**EXCERPT**:

»»

The shifting dichotomy between productive and reproductive labour, which has been at the centre of feminist and transfeminist debate since the middle of Sixties (Mitchell, 1966; Benston, 1969, Morton, 1971; Federici, 1975), has generated a new wave of reflection produced by the effects of the Covid-19 pandemic (The Care Collective, 2020) when the home, once again, became a place of spatial overlap of different activity: work, sport, school, care.
The Fordist revolution split the productive and reproductive apparatus into well-defined spatial domains, on the one hand, the factory or the office, and on the other the home, considered the realm of the ‘full-time’ housewife. Towards the end of the 19th century and for much of the 20th , the home is the place where another capital is accumulated, linked to childcare, space maintenance and food preparation: “Far from being a pre-capitalist structure, the family, as we know it today in the West, is a creation of capital for capital’s sake; it is an institution that must guarantee the quantity and quality of labour-power, and its control” (Federici, 2020: 22).
The remote work, which was strongly experienced during the pandemic, brought these two forms of labour together in the domestic space with new effects on women and carers. The overlapping of production and reproduction (Palermo, 2022) has led to a spatial overlapping of different spheres of activity as well, transforming the home into a diverse workplace. What has occurred is nothing more than “a model of what women’s work has historically been. An inextricable continuum between productive activity and life” (Chisté, Del Re, Forti, 2020). If the emergency phase has shown the limits of the work and space overlap that has particularly affected women, it has, however, brought forth new possibilities for the design of places between the home and the street that can act as ‘social infrastructures’ through which to build and care for community (Forino, 2019, 2022).

««

**Collected data entries**:
»»

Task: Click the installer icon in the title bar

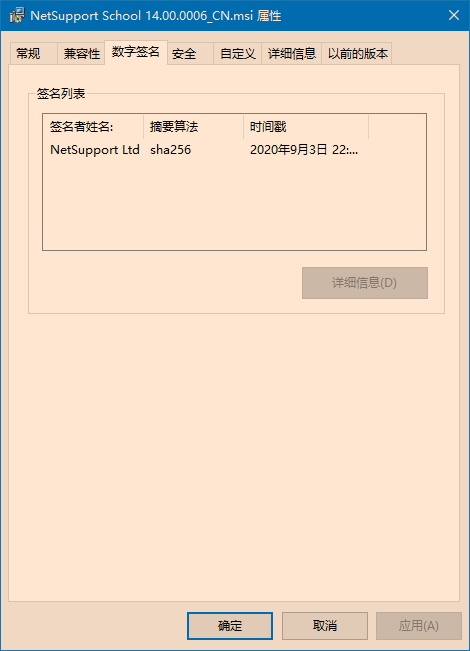Action: (17, 15)

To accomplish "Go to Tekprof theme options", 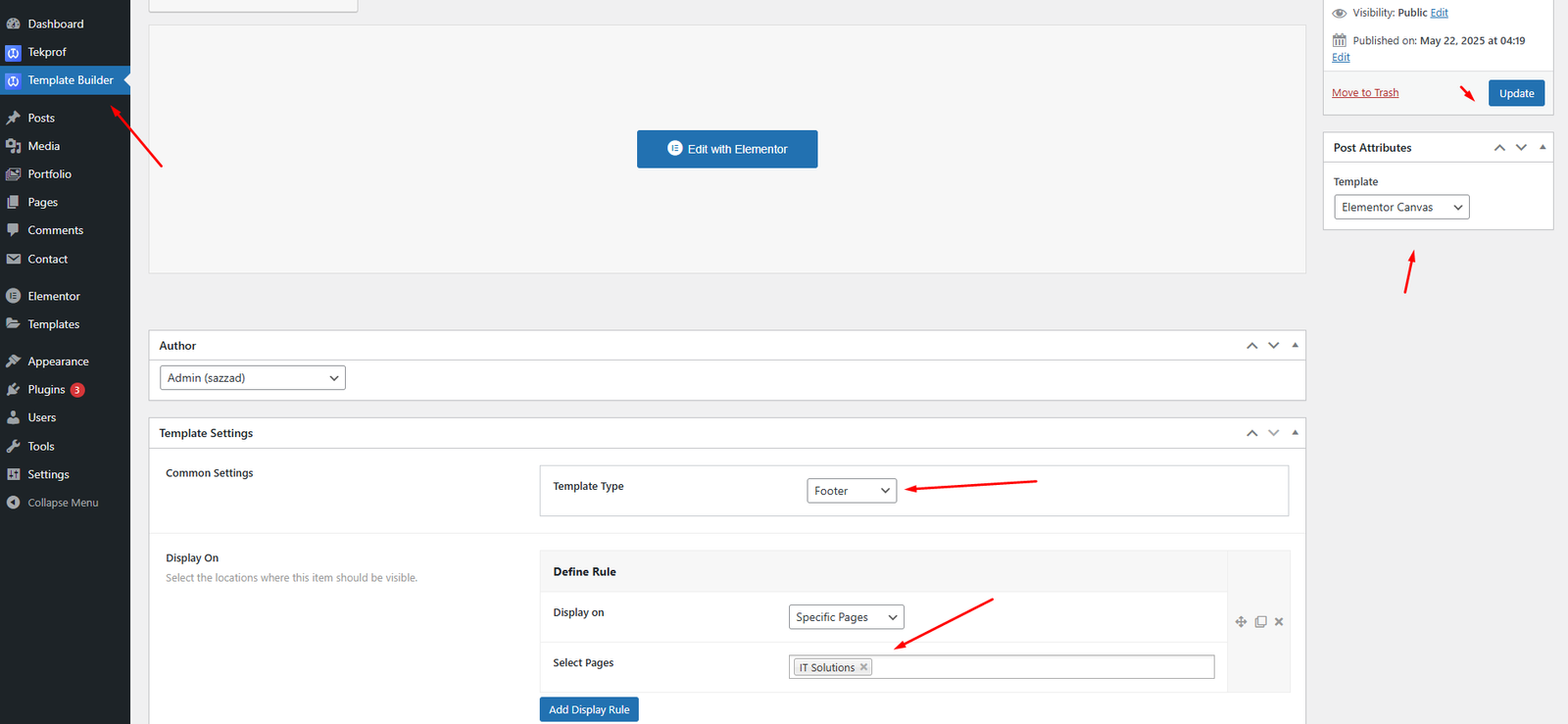I will point(46,52).
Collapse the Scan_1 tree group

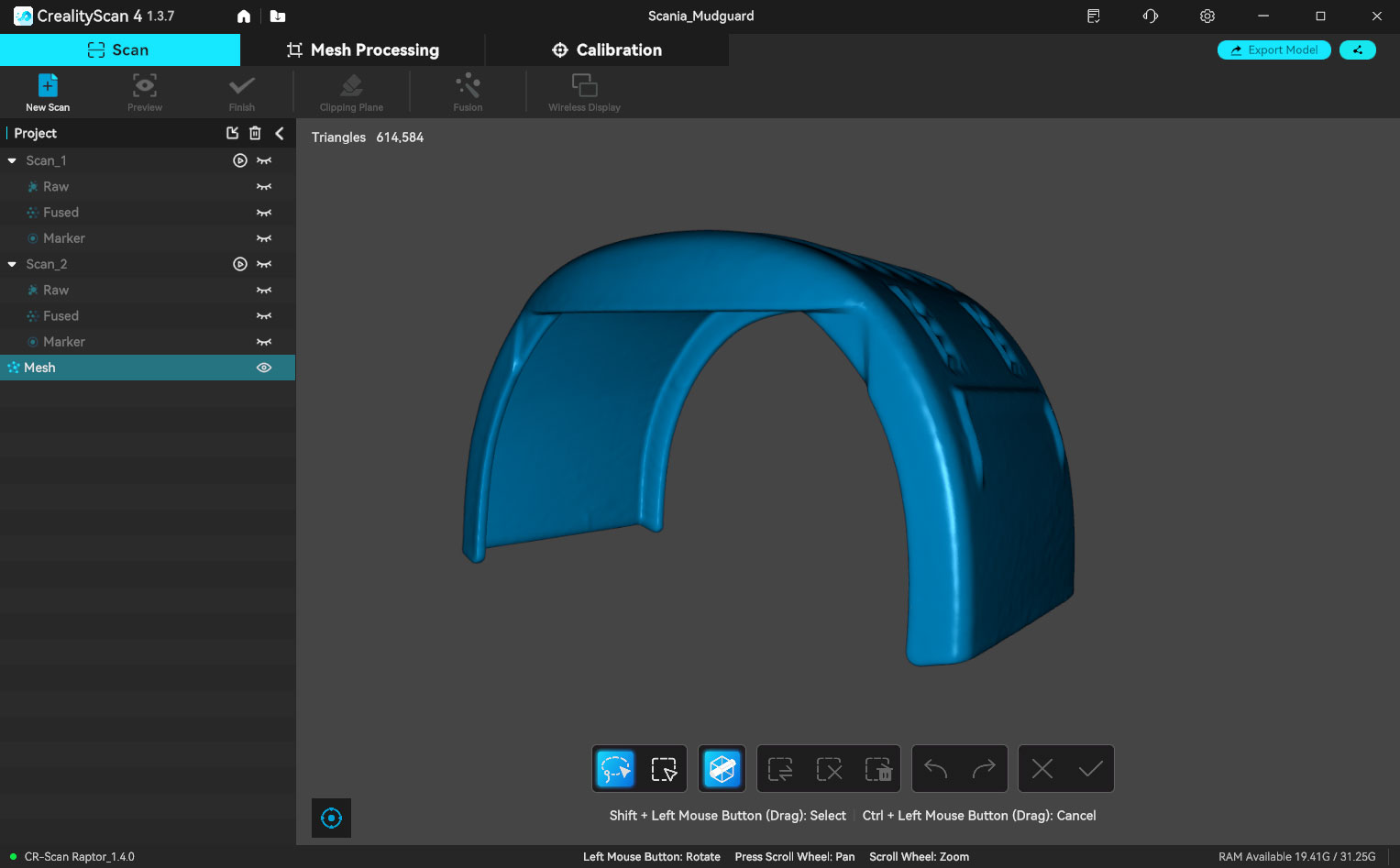click(12, 160)
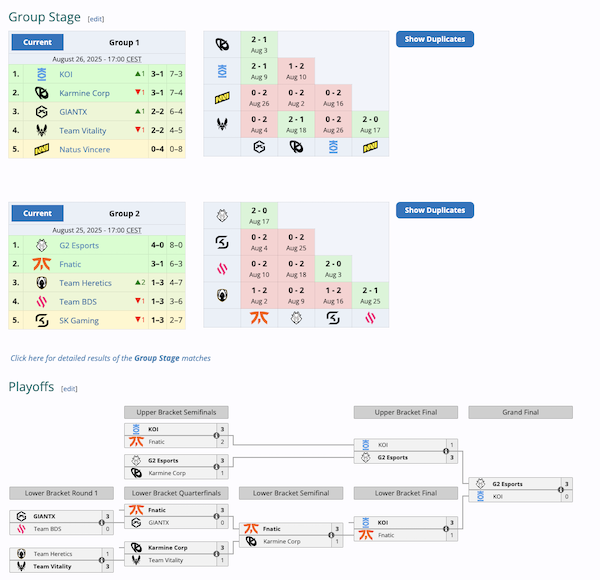The image size is (600, 580).
Task: Open the Team Heretics link in Group 2 standings
Action: [85, 282]
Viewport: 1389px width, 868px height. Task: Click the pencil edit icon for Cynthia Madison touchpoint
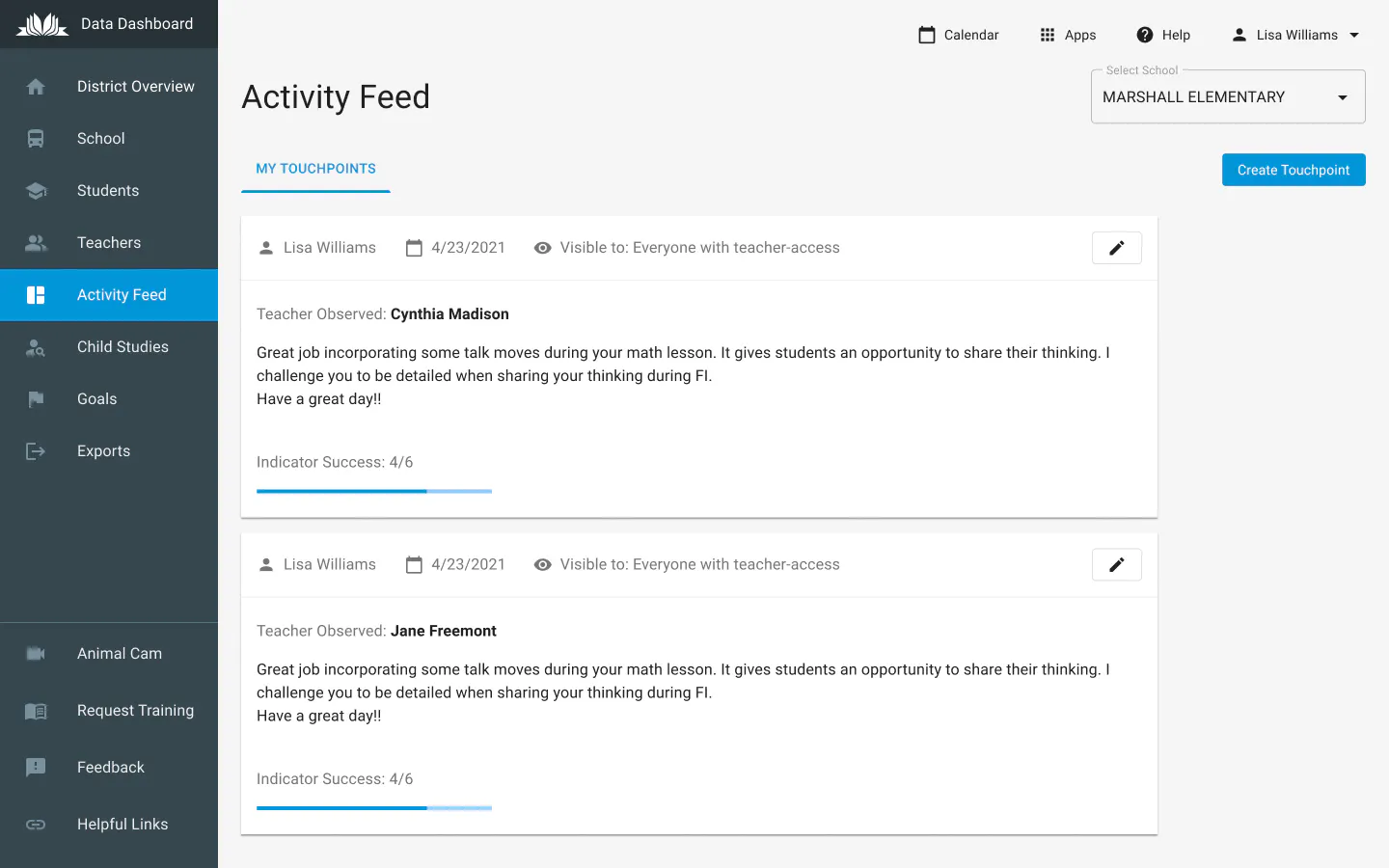click(x=1116, y=248)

««

**ASSIGNED TASK A**:
According to the passage on productive and reproductive labor, into what did the Fordist revolution split the productive and reproductive apparatus?
**ASSIGNED TASK B**:
List the activities that the passage on productive and reproductive labor says overlapped in the home during the Covid-19 pandemic.
**ASSIGNED TASK C**:
Pick up the passage on productive and reproductive labor after its last sentence and carry it forward.

**WRITTEN REPLY A**:
It split them into well-defined spatial domains: the factory or the office on one side, and the home on the other.

**WRITTEN REPLY B**:
Work, sport, school, care

**WRITTEN REPLY C**:
Early examples of the externalisation of domestic tasks, in order to free women appeared at the beginning of the 20th century by several utopians, researchers and designers who rethought the home through the collectivisation of certain essential services for the family – such as cooking, washing and ironing laundry, managing household chores, looking after children. If these historical examples represent the identification of a field of architectural and social experimentation at the resolution of the combination of reproductive, productive and caring work, developed over time (Hayden, 1981), one of the challenges of contemporary design is to offer solutions that place care at the centre of an extended and integrated vision of the various stages of life.
The speech aims to bring together and present:
– examples, research and historical studies of experimental domestic projects for solving the combination of reproductive, productive and care work;
– contemporary architectural examples, research and studies working towards greater integration of women’s role in society and showing solutions for externalising domestic tasks to create social infrastructures aimed at increasing work-life balance and gender balance (e.g. communal services, collective kitchens, multigenerational spaces, etc.).
The presentation will be held on 3rd April, room 505, Elm House, Moulsecoomb Campus, School of Architecture Technology and Engineering, University of Brighton, section “Domestic Labour”.